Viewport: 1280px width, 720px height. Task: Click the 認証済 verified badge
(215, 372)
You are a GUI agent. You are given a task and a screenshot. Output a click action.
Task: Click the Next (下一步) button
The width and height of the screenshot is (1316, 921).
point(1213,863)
##########
_Task to complete:_ Each line of the material above must be retyped exactly as written.

_Your response:_
Viewport: 1280px width, 720px height. Task: Click the 認証済 verified badge
(215, 372)
You are a GUI agent. You are given a task and a screenshot. Output a click action.
Task: Click the Next (下一步) button
The width and height of the screenshot is (1316, 921).
point(1213,863)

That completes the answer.